In this era of today’s corporate real estate management, operational excellence is critical in defining operational corporate tenant processes. Revenue-driving real estate management best practices become consistent, and often unvarying ways to get the job done. These ideas can mean many things to many corporate tenants with the various activities and limited processes in perspective such as accounting, fiscal reporting, resource management, and variance analysis that fall under the overall management of the company.

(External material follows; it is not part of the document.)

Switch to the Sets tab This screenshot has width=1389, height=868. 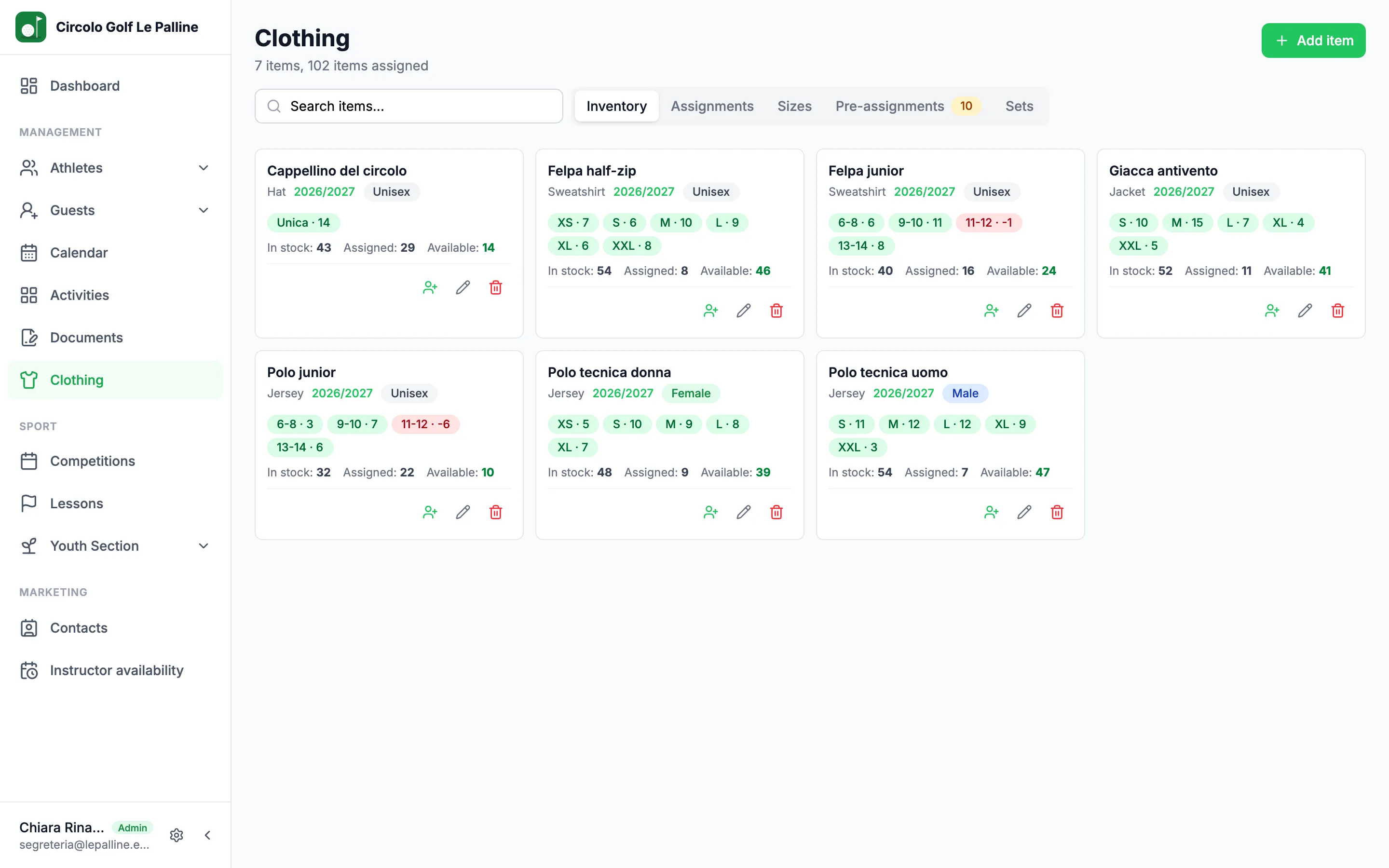pos(1019,106)
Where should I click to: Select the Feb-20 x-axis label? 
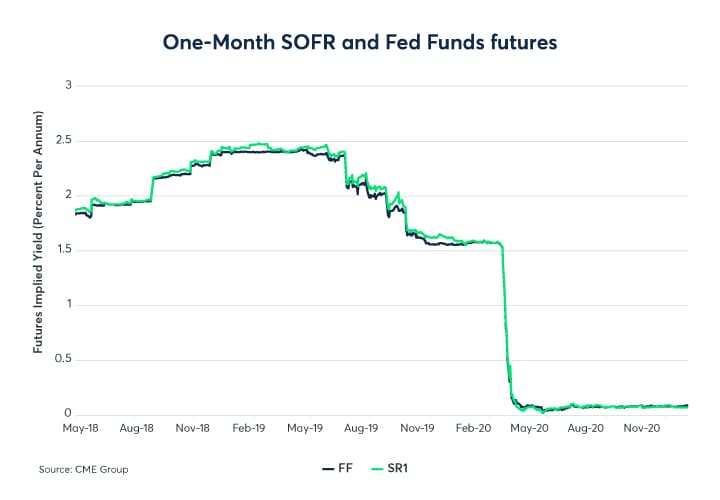[x=472, y=427]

Consider a revenue-driving management excellence framework offering a process through which you can achieve real estate management superiority by connecting effective property management strategy to success. Real estate management processes, like location selection, among other certain aspects, are fundamental to site performance, especially in retail and industrial spaces. And your real estate management techniques will drive excellence when you recognize that, with a feedback system (from employees, customers, vendors, and utilities providers) you will be able to determine where circumstances are less than desirable, and how to move accordingly.
Key Metrics
Corporate strategies prevail and perish based on how well the corporate real estate management team execute. It takes more than just the oversight of certain processes. Revenue-driving real estate management means that corporate tenants maintain a competitive edge by monitoring both in-house expenses and current market rates.
The key strategy is to adopt these “best practice” metrics as part of an overall look at where improvements can be made. Find how sites can more effectively manage utilities, keep a better grip on budget analysis, and implement a system that limits complexity with more globally applicable solutions. The bottom-line, revenue-driven corporate real estate management processes should not be viewed in isolation. Corporate tenants should be able to apply a methodical approach to management activities to accommodate both professional and operational effectiveness. With these goals in mind, per site costs are sure to decrease, leading to broader savings on your corporate real estate portfolio – a portfolio that will at the same time generate more revenue in its optimal locations and more effective strategies.